We used a paired watershed design to compare buffer strips of grass-legume hay (25 ft or 50 ft wide) to a control treatment of corn planted to the field edge adjacent to the stream. The basic approach requires two or more similar watersheds, or drainage areas, and two periods of study: calibration and treatment period. In our study, the “watersheds” consist of portions of a field, ranging in size from 2 to 5 acres, each of which has separate surface drainage and an outlet which we have instrumented to monitor surface runoff with an H-flume with a stilling well and Coshocton wheel proportional sampling device.

The study site is a 15-acre silage corn field on the dairy farm of Bob and Peter Smith in Addison County in the Champlain Valley of Vermont. The soil is a Vergennes clay (Glossaquic Hapludalf) with slopes of 2% to 10%, bordered on two sides by a small stream. Erosion and runoff potential are moderate to high. This site is representative of clay soils that make up significant portions of the soils in the Lake Champlain Basin of New York and Vermont.

During the 20-month calibration period (starting in August 1996) all sub-watersheds were treated identically with corn planted all the way to the field edge near the stream. Data were collected on an event basis to develop regression equations for each variable (runoff, sediment, and P and N concentrations) between the control watershed and each of the watersheds to be treated. At the start of the treatment period (late May 1998) buffer strips of mixed grass-legume were established on two of the mini-watersheds while the control watershed remained in corn to the field edge, providing a means to manage effects due to year-to-year weather variability.

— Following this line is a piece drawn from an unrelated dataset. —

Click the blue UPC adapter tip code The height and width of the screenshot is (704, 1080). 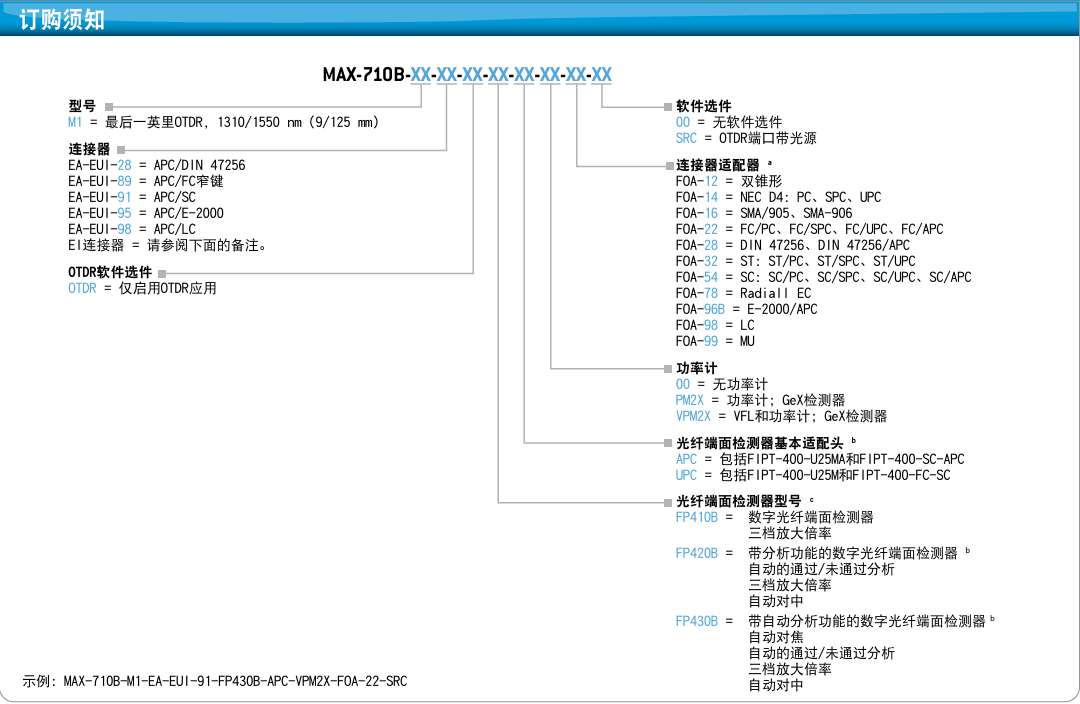(686, 475)
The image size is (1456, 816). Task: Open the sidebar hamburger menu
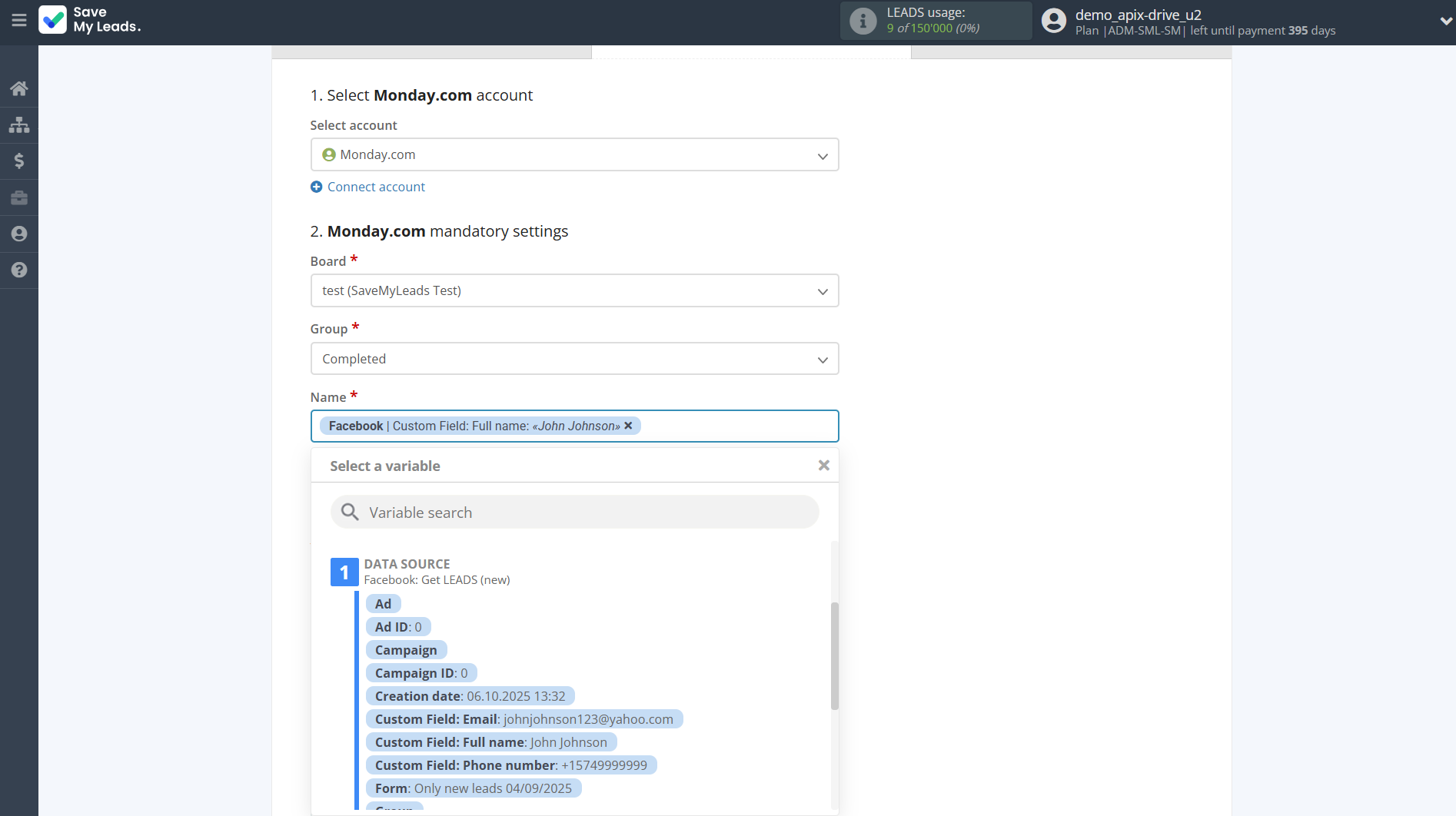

Research results and discussion:

Runoff monitoring results were obtained for the three sub-watersheds during the calibration (8/96–5/98) and treatment periods (6/98–5/00). Total phosphorus (TP) concentration during the calibration period shows no consistent pattern. However, beginning in late June 1998, when buffer vegetation had become established, concentration values were clustered by treatment: the 50-ft buffer the lowest, the 25-ft buffer next, and the control (no vegetative buffer) the highest. The total mass of P per runoff event (TP concentration x runoff volume) showed a similar pattern, but three events in summer of 1998 were much greater than all others. Cumulative TP mass over the monitoring period reflects two changes as the treatment period begins: loss of P in runoff increased dramatically, a result of the series of unusually large precipitation and runoff events starting in late June, and an effect of buffer treatment with apparently greater reduction in P loss from the 50-ft buffer strip than the 25-ft buffer strip. Results for total suspended solids show very similar trends, reflecting the association of phosphorus with the sediment fraction of the runoff. Nitrogen content of runoff was also determined, but data analysis has not been completed at this time.

Soil samples and above-ground vegetation (either corn or grass-legume forage) were collected at various distances from the flumes to examine plant uptake and deposition effects, but data analysis has not been completed.

Participation Summary

Project Outcomes

Impacts of Results/Outcomes

Field tours to the site held in June of both 1998 and 1999 included legislators, agricultural and environmental agency personnel, and farmers. Results have been used in extension nutrient management programs and have been incorporated into a phosphorus index to assess P runoff potential as part of the nutrient management planning process.

Any opinions, findings, conclusions, or recommendations expressed in this publication are those of the author(s) and do not necessarily reflect the view of the U.S. Department of Agriculture or SARE.